Chapter. 13

6K 485 9
                                    

Selamat membaca 🌵

Bellona menatap Abdi yang tersenyum sambil bersandar pada pintu juga bersedekap. Jas warna biru dongker yang ia kenakan, sengaja dilepas, ia himpit di lengannya menyisakan kemeja putih sebagai dalamannya.

"Why? Ada lucu sama penampilan saya? Baju kerja saya aneh?" tegur Bellona menunjuk ke dirinya sendiri.

"Nggak, cuma mau senyum-senyum aja. Udah siap?" Abdi memberikan kartu akses masuk ke unit apartemen tempat tinggal Bellona yang baru. Tiga koper besar sudah ia bawa dan diangkut Pak Gun serta OB kantor saat ia tiba di gedung apartemen itu kemudian lapor diri ke pengelola sesuai arahan Abdi.

"Yes, i'm ready, sir," jawabnya. Abdi menyingkir, ia membiarkan Bellona berdiri di depan pintu bertuliskan 3A. Unit A di lantai 3, maksudnya.

Bellona menempelkan kartu, lalu membuka gagang pintu. Ia dorong perlahan ke arah dalam lalu masuk.

"Waw ...," bisiknya lirih.

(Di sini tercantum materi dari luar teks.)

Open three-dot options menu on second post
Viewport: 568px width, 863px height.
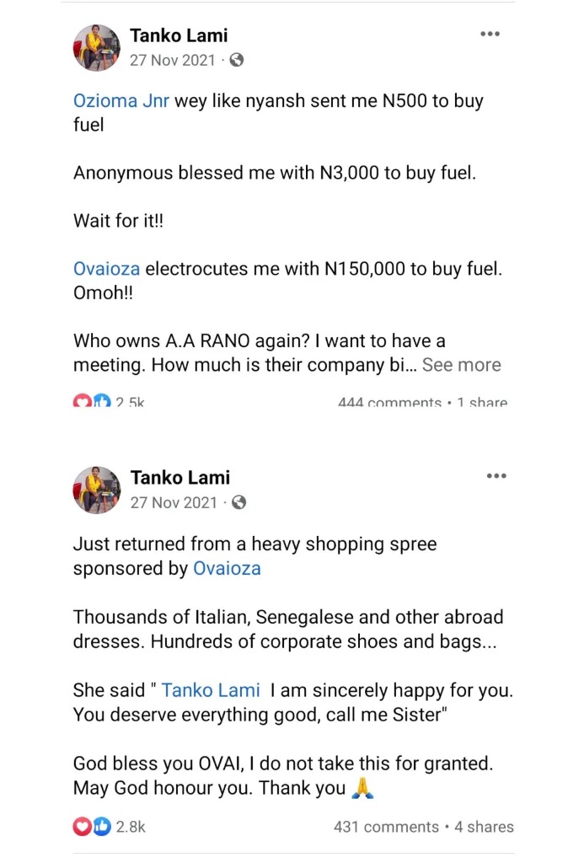(496, 476)
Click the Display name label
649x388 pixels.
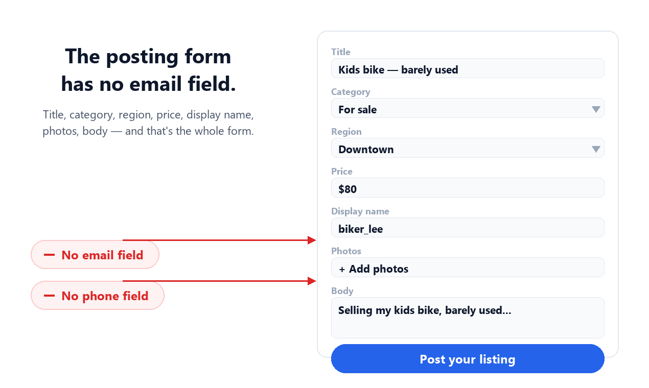pos(360,211)

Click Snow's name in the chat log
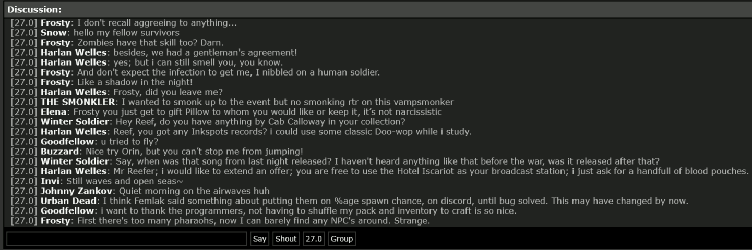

Apartemen satu kamar tidur dengan kamar mandi di dalam, dapur kecil, ruang TV, meja kerja minimalis yang ada di sudut dekat pintu kaca mengarah ke balkon, sofa single panjang berbahan beludru halus warna coklat tua, membuat Bellona tersenyum sumringah.

"Pasti mahal, ya, Di?" Bellona menoleh.

"Gratis. Punya saya, kok." Abdi ikut masuk, ia mendorong koper milik Bellona yang kemudian gadis itu seret ke arah ruang TV.

"Viewnya menghadap ke depan gedung kantor, aksesnya gampang mau ke mana-mana. Saya tinggali nggak lama, enam bulan, waktu baru pulang dari Amerika."

"Biar saya aja, Di, kamu kenapa juga harus ikut dorong koper ini." Bellona meletakkan tas kerja di atas meja di depan sofa. "Kamu udah saya repotin terus."

"Nggak masalah. Bapak Ibu kamu gimana waktu tau anaknya mau keluar rumah?" Abdi sudah ingin tau sejak awal.

"Mereka udah berangkat kerja dan ke pusat grosir. Saya langsung pesan taksi dan ke sini. Biar mereka kalang kabut."

"Khawatir?" tanya Abdi.

"Nggak, sih. Paling ketakutan karena nggak ada yang dimintain uang ini itu setiap harinya." Bellona tersenyum miris. "Yuk, ke kantor. Pasti heboh di sana." Bellona berjalan lebih dulu, di susul Abdi yang memakai jasnya lagi sambil berjalan.

"Jangan lupa, kalau ditanya pacaran apa nggak, jawabnya, iya, ya." Abdi mengingatkan.

"Beres." Bellona menekan tombol lift. "Tuh, kan, hampir lupa. Semalam, saya dapat jawaban dari staf keuangan, dia awalnya agak ragu dan takut buat bantu, tapi setelah saya bilang kalau ini demi sehatnya perusahaan, dia mau bantu. Asal nama dia jangan dilibatkan kalau ada apa-apa."

Pintu lift terbuka, "ada apa emangnya, Lon?" Keduanya masuk lalu Abdi menekan tombol LG.

"Saya udah bilang ke kamu, kalau saya nggak akan setengah-setengah terlibat dimasalah ini karena kamu bayar saya gila-gilaan?" ucap Bellona.

"Iya. Lalu?" Abdi masih tak konek dengan maksud Bellona.

"Saya selidiki arus keuangan kantor. Saya libatkan Poppy, dia mahir sistem akutansi, setelah saya jelasin alasan saya kerja sama kamu. Dia jadi penasaran. Lalu ... staf keuangan ini akhirnya bocorin login sistem keuangan kantor. Abdi, kalau sampai dia ketahuan bocorin, atau jadi informan saya, dia bisa dapat ancaman."

"Lon, langsung aja. Apa yang kamu temuin," tatapan Abdi sudah berubah menyeramkan, alias ada amarah juga rasa penasaran terpancar.

"Saya jelasin di tempat lain, nggak di kantor, apartemen saya atau--"

"Di rumah saya. Maksudnya rumah Ayah, di sama aman," sela Abdi. Bellona setuju. "Setelah pulang kerja," lanjutnya. Bellona mengangguk.